現役プロに教わるClaude CodeをVS Codeに導入する方法とローカル環境でのアプリ起動 ~APIキーをチャットに直接貼るのはNG!? – プロと実践! ゼロから始めるバイブコーディング
agents anthropic claude
| Source: Mastodon | Original article
A tutorial posted on the Japanese developer hub Yayafa yesterday walks readers through installing Anthropic’s Claude Code extension in Visual Studio Code and running a sample app on a local machine. The guide, co‑authored by a practising software engineer, shows step‑by‑step how to configure the extension, create the required .claude‑credentials.json file, and launch the IDE‑integrated AI coding assistant without exposing the API key in chat windows—a practice the author warns against for security and compliance reasons.
Claude Code, Anthropic’s answer to GitHub Copilot, entered open beta in late 2024 and has quickly become the preferred assistant for teams that value “constitutional AI” safeguards. By embedding the model directly in VS Code, developers can request code snippets, refactorings or test generation inline, while the extension respects the user’s language settings and offers diff previews. The tutorial also demonstrates how to pair Claude Code with Firebase for rapid prototyping, echoing a broader trend of AI‑driven full‑stack development.

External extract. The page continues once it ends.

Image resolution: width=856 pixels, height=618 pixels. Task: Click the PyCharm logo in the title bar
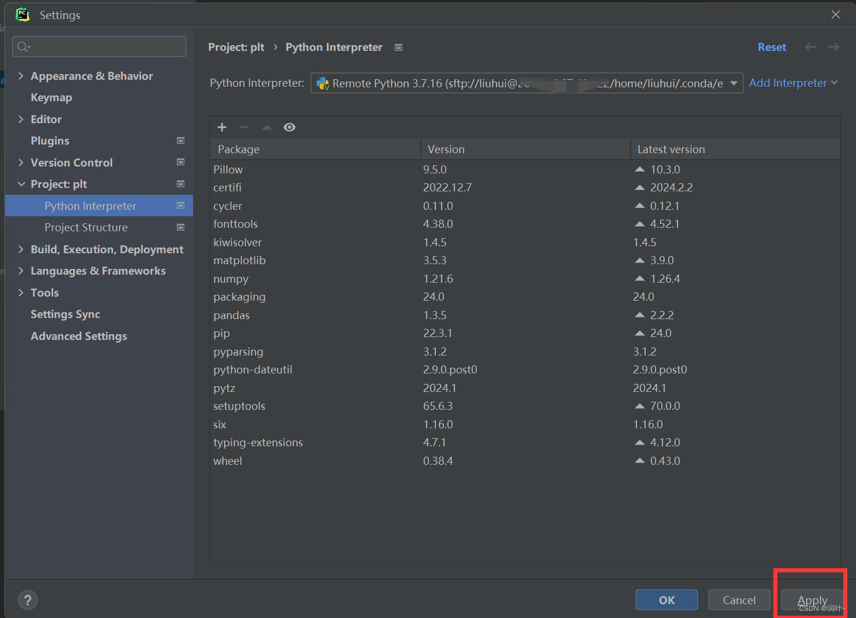[23, 14]
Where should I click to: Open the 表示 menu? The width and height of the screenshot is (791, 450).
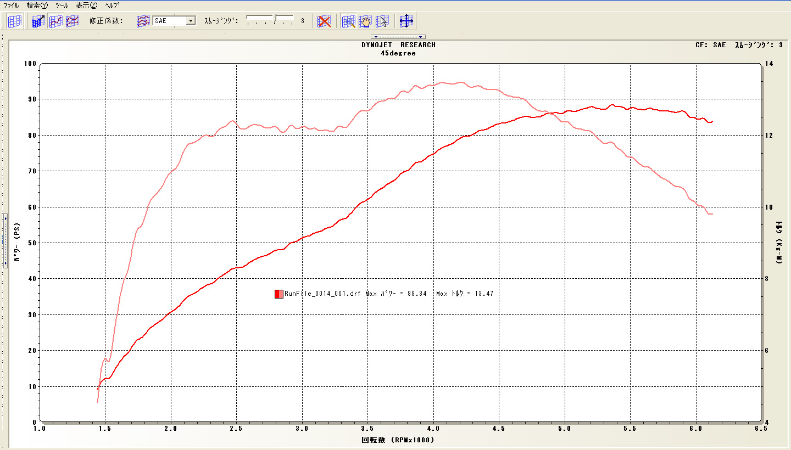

The piece matters because it lowers the barrier for Nordic developers to adopt a privacy‑first coding assistant that can run locally, reducing reliance on cloud‑only services that may conflict with GDPR or corporate data‑handling policies. Security‑focused instructions—especially the admonition against pasting API keys into conversational prompts—highlight a growing awareness of credential leakage risks that have plagued earlier AI‑assistant rollouts.
Looking ahead, Anthropic plans to roll out Claude 3.5 with improved context windows and tighter integration with Azure OpenAI, which could further erode Copilot’s market share. Observers will watch whether VS Code’s marketplace sees a surge in Claude‑related extensions, how enterprise IT departments respond to the local‑execution model, and whether regulatory bodies issue guidance on AI‑generated code provenance. The tutorial’s popularity may signal the start of a wider shift toward on‑premise AI coding tools across the Nordic tech scene.